Not that mascot culture is being driven entirely by a thought-through vision of social inclusion. Professional sport is a commercial concern. In recent times, especially, although perhaps longer in the U.S. than in most places, clubs have been focusing with fiendish cunning on how to extract every last dollar and dime from the fans. Stadium ticket prices have rocketed along with TV-generated interest and greater discretionary spending power for the well-to-do: going to a soccer match, traditionally a pastime for working class men of often very modest earnings, is now increasingly just for affluent families who can afford kits for the kids in the club’s colours at outrageous prices – colours and designs, furthermore, that are frequently changed, necessitating further purchases.
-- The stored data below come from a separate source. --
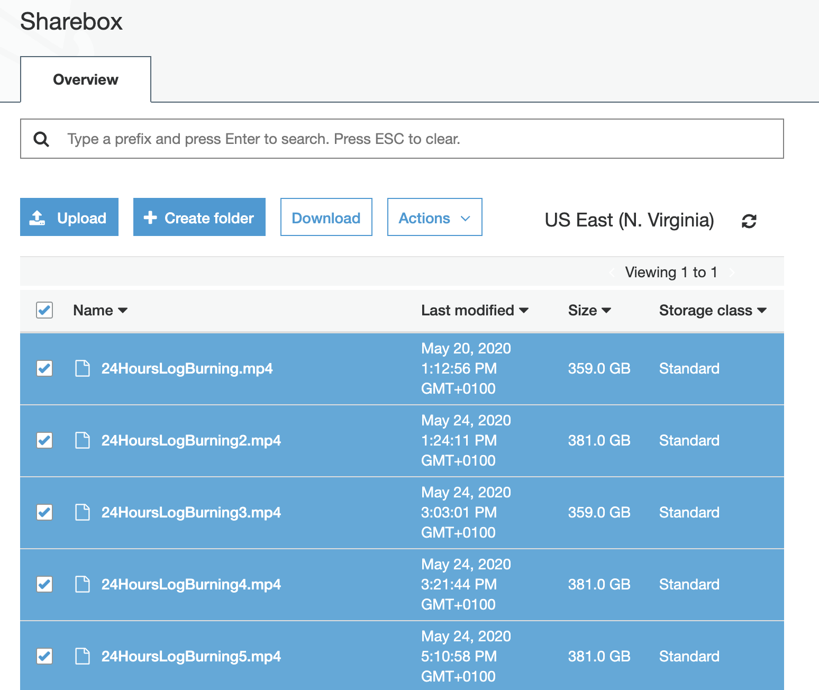
Task: Click the search magnifier icon
Action: (x=41, y=139)
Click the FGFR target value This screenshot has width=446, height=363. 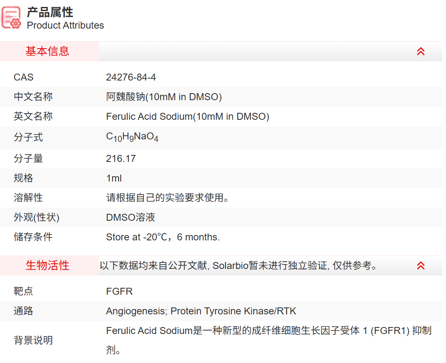[x=119, y=291]
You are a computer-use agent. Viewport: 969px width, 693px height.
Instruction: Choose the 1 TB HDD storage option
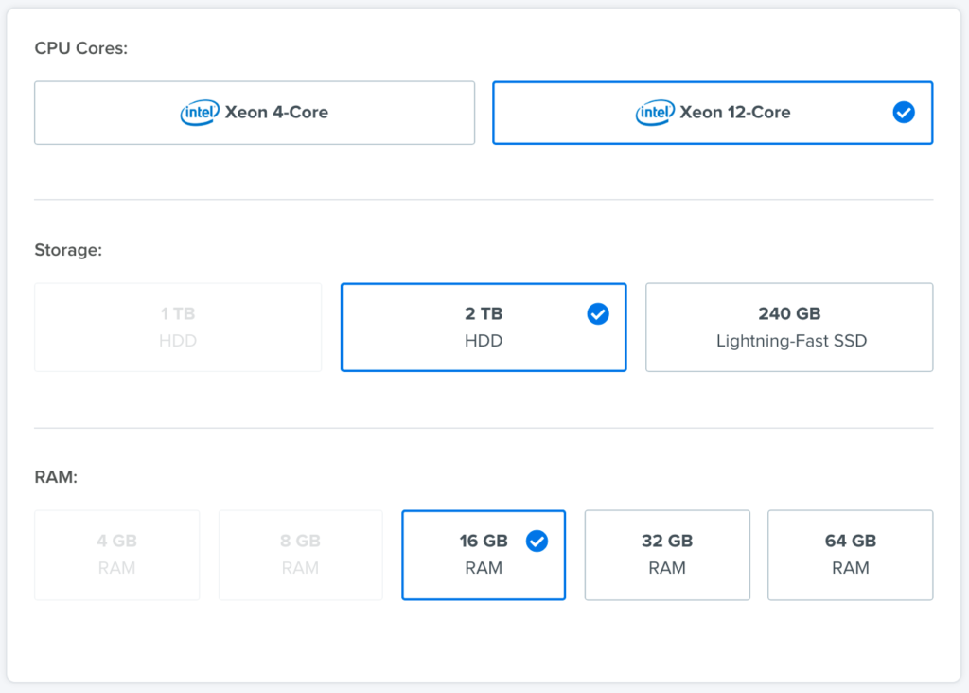coord(178,327)
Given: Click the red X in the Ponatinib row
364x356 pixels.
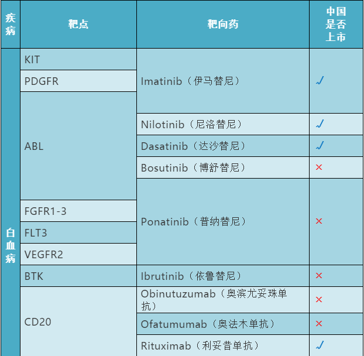Looking at the screenshot, I should (319, 221).
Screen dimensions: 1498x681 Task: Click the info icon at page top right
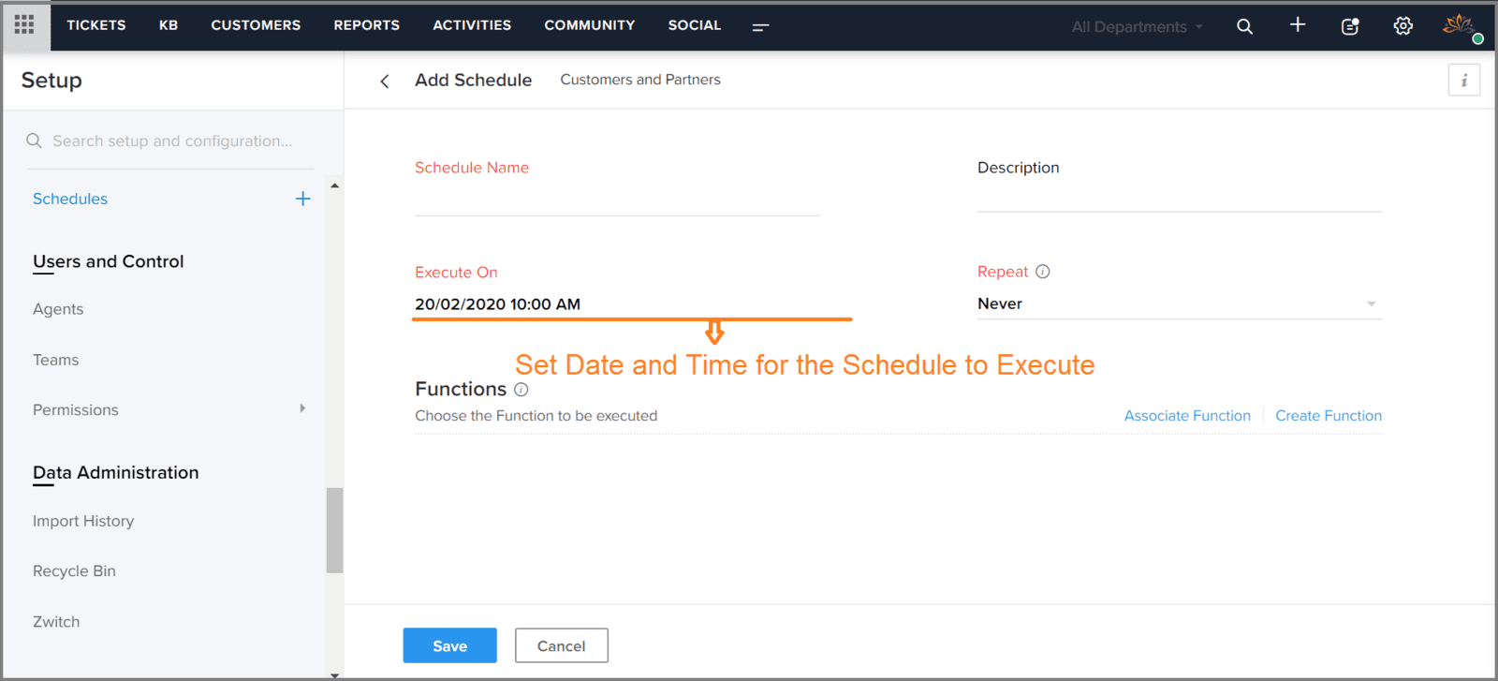point(1464,81)
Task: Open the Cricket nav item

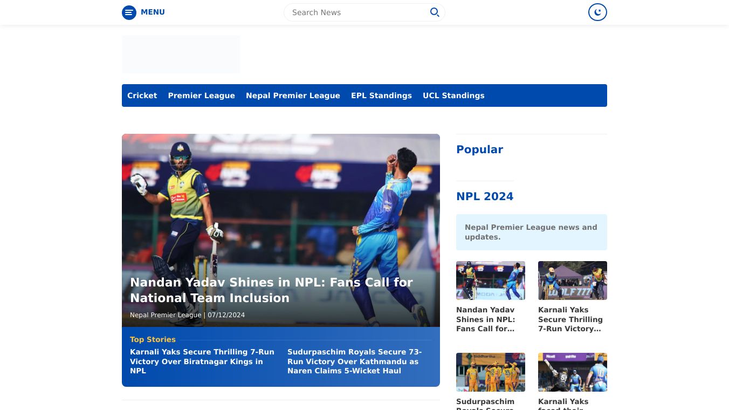Action: click(x=142, y=95)
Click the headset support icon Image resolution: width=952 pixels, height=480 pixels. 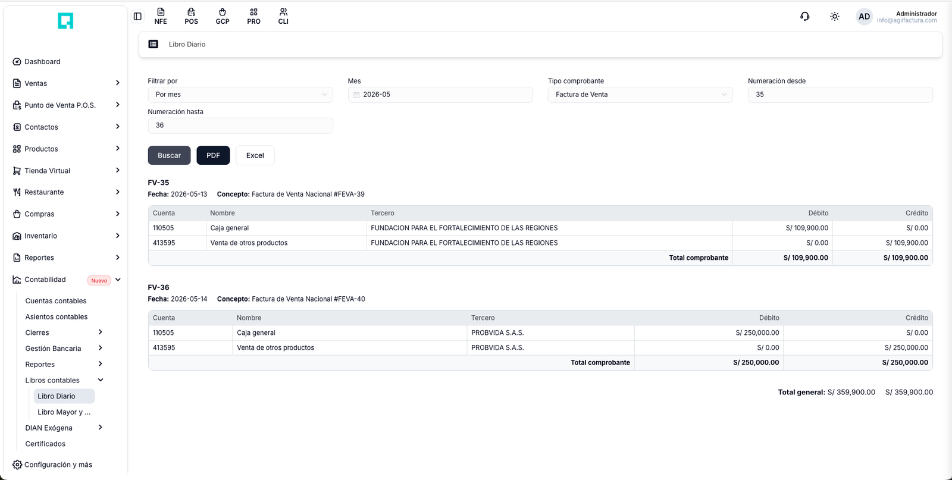point(805,17)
Nor has the mascot escaped this monetary molestation. Whereas in the old days there was just one mascot for each game, there are now up to 22, each assigned to one of the players on either side. Any here’s the really clever bit: the clubs have done their marketing so brilliantly that parents will now pay, often handsomely (up to £600 at some Premierships clubs), for the privilege of having their kid groomed by a complete stranger! How can it fail to be a grooming opportunity, at least, when the player is actually required to hold the hand of a hero-worshipping child, and the couple have nothing whatever to do except exchange sweet nothings with each other while waiting in the tunnel – the Tunnel of Love, as it were!
Not that you would guess it from seeing the players when the TV cameras are on them. Embarrassment is all but universal. The guys tend to look anywhere but at the mascots, either the one assigned to them of anyone else’s: a scuff mark on the tunnel wall suddenly becomes engrossing. An uneasy silence reigns. The last thing they want is to look like someone who would enjoy being with children. Hell no: a respectable man hates kids!
I said above that I could only speculate on the original reason for children being introduced as mascots. This is because, unlike almost any other aspect of sports culture imaginable, there is a dearth of online information. There must be a zillion websites going into arcane detail about club colours, badges and other such paraphernalia; there is even an American Mascot Hall of Fame, but it is devoted to comical cartoon-type mascots, not child ones. As with the players in the tunnel looking away, I suspect the subject is just too embarrassing for anyone to research. The clubs themselves give marketing information about their mascot packages: the price, what is included the deal, such as a tour of the stadium and so forth. But the ones I have seen pay no attention whatever to the rationale for child mascots and the history of the idea. If anyone knows of a club site that does this, do tell.
One might have supposed there would be some academic research out there somewhere. The child mascot is beyond question of sociological interest. But even Google is stumped on this one. All I could turn up was a mascot function for children in dysfunctional families. The search button at the Museum of Childhood in London’s Victoria and Albert Museum also draws a blank: page after page shows colourful illustrations of cuddly toy mascots for children, but nothing on children as mascots, a tradition that appears to have emerged at some point in the late 19th or early 20th century burgeoning of organised sport, with its well established clubs and substantial fan base.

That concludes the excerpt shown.